What you are asked to do
For the data below, work out the number of lines containing the string "item" and answer with that number only.

Stored data
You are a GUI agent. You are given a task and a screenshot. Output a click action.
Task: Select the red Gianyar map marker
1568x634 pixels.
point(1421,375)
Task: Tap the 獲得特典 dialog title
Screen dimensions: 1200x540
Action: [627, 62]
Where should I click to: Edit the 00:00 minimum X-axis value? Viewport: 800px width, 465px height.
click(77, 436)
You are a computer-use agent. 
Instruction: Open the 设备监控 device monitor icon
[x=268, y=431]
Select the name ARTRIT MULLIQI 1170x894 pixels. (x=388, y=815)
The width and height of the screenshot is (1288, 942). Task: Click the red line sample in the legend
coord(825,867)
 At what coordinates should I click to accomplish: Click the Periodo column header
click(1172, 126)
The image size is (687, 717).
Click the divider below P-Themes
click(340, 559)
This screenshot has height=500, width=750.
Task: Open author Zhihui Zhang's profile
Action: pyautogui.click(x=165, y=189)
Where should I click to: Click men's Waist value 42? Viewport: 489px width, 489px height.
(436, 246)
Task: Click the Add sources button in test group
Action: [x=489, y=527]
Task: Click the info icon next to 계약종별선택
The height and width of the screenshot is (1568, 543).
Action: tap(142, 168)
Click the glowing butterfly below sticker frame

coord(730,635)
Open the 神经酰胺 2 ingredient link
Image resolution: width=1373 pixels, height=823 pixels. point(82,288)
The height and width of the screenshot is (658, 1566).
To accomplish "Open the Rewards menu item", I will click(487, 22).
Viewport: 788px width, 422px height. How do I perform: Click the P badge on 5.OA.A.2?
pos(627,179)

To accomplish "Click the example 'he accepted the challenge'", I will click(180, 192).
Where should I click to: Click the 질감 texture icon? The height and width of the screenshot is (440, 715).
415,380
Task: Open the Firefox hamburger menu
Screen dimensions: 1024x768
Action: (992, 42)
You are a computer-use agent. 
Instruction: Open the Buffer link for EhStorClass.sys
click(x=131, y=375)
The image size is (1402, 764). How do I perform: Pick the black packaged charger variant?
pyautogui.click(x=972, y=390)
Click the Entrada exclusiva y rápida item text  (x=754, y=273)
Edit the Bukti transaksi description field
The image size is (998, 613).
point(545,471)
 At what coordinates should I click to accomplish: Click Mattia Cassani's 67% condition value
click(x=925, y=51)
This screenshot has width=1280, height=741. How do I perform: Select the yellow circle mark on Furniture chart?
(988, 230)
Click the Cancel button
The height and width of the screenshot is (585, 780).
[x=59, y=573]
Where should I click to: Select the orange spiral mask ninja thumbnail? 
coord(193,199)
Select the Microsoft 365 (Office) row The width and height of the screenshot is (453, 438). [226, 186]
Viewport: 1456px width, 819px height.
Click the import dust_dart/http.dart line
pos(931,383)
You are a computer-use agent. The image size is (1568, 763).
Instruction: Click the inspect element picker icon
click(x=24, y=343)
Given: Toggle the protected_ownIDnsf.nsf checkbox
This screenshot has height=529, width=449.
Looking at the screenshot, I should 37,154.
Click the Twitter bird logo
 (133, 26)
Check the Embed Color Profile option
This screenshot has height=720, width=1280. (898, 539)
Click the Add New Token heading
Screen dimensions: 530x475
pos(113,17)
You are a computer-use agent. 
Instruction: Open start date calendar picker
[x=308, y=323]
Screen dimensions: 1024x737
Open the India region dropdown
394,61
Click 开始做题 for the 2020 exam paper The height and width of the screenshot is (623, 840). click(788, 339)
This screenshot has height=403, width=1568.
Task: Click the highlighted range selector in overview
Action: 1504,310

Answer area
2